■ **EXTRAIT DE PAGE**
————

Pour cette semaine spécialement dédiée aux séries et aux comics, j’avais très honnêtement le comble du choix en matière de héros et d’héroïnes américains… mais aussi d’ailleurs. J’ai par exemple caressé l’idée de revenir à mes premières amours de pré-adolescente et de vous parler de Sailor Moon et/ou de Bishoujo Senshi Sailor Moon, sa version live ; mais je me suis ravisée pour vous proposer ce qui sera, j’en suis sûre, une véritable découverte : une superhéroïne philippine !

————

■ **DEMANDE ÉCRITE 1**
Recopiez le passage de l'extrait sur les séries et les comics qui va de « Pour cette semaine » à « superhéroïne philippine ! ».

Entrées de données enregistrées:
————

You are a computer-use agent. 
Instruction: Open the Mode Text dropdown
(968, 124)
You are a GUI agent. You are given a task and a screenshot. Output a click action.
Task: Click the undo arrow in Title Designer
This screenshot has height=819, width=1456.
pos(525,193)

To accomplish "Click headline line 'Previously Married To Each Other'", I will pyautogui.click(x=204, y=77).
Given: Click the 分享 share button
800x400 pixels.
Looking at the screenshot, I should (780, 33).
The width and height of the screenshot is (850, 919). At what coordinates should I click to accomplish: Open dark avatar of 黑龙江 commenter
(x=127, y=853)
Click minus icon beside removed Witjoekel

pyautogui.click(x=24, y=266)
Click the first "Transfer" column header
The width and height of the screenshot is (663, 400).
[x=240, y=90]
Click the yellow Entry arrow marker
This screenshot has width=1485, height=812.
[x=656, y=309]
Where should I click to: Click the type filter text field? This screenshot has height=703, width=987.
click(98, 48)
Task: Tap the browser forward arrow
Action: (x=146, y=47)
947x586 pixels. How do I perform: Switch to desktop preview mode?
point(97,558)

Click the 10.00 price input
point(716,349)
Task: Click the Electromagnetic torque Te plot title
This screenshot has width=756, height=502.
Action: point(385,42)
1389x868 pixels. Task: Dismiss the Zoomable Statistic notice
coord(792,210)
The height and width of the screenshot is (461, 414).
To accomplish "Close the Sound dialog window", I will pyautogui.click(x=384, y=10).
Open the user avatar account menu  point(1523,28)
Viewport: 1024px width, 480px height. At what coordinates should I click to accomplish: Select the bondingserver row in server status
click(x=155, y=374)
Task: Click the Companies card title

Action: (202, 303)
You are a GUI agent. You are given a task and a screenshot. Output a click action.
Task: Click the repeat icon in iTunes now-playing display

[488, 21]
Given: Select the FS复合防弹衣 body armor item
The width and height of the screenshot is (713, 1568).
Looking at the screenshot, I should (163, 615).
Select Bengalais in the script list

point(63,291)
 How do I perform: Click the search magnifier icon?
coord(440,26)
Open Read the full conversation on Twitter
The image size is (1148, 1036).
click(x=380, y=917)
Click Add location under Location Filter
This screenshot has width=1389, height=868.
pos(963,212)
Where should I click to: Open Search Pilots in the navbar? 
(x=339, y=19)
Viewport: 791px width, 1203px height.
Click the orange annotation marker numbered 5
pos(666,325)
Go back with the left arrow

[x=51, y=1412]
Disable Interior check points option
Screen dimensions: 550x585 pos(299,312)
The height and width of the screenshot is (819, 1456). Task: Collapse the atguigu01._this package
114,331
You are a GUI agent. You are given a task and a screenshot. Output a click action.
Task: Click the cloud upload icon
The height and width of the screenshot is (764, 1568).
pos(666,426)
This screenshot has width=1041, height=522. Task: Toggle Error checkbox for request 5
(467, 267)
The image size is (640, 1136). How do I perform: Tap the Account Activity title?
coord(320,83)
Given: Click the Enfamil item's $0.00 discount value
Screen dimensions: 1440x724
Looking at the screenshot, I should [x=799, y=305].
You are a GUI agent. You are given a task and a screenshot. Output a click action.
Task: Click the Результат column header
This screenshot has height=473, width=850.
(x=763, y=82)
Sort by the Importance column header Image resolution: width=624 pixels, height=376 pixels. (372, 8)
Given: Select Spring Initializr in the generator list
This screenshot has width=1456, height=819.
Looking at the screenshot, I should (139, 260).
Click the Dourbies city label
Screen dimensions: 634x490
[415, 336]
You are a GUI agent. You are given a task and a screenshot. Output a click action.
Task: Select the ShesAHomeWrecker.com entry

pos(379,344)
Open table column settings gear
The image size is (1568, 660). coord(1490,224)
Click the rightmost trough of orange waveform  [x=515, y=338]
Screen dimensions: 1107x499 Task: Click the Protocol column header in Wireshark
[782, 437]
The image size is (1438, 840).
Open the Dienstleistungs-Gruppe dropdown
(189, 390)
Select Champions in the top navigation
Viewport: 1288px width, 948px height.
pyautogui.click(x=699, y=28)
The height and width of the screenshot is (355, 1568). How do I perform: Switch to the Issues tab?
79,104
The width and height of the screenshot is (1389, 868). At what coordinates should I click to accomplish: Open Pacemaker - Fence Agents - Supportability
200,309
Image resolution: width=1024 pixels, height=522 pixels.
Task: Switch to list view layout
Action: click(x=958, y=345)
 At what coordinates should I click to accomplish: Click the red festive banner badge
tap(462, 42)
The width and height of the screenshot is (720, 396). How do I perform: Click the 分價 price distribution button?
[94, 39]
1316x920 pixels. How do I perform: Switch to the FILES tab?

————

■ **DEMANDE ÉCRITE 2**
Reproduisez à l'identique les lignes des entrées, de la ligne contenant « will pyautogui.click(x=204, y=77). » à la ligne contenant « [x=656, y=309] », ces deux lignes comprises.

■ **SOLUTION DÉTAILLÉE 1**
Pour cette semaine spécialement dédiée aux séries et aux comics, j’avais très honnêtement le comble du choix en matière de héros et d’héroïnes américains… mais aussi d’ailleurs. J’ai par exemple caressé l’idée de revenir à mes premières amours de pré-adolescente et de vous parler de Sailor Moon et/ou de Bishoujo Senshi Sailor Moon, sa version live ; mais je me suis ravisée pour vous proposer ce qui sera, j’en suis sûre, une véritable découverte : une superhéroïne philippine !

■ **SOLUTION DÉTAILLÉE 2**
To accomplish "Click headline line 'Previously Married To Each Other'", I will pyautogui.click(x=204, y=77).
Given: Click the 分享 share button
800x400 pixels.
Looking at the screenshot, I should (780, 33).
The width and height of the screenshot is (850, 919). At what coordinates should I click to accomplish: Open dark avatar of 黑龙江 commenter
(x=127, y=853)
Click minus icon beside removed Witjoekel

pyautogui.click(x=24, y=266)
Click the first "Transfer" column header
The width and height of the screenshot is (663, 400).
[x=240, y=90]
Click the yellow Entry arrow marker
This screenshot has width=1485, height=812.
[x=656, y=309]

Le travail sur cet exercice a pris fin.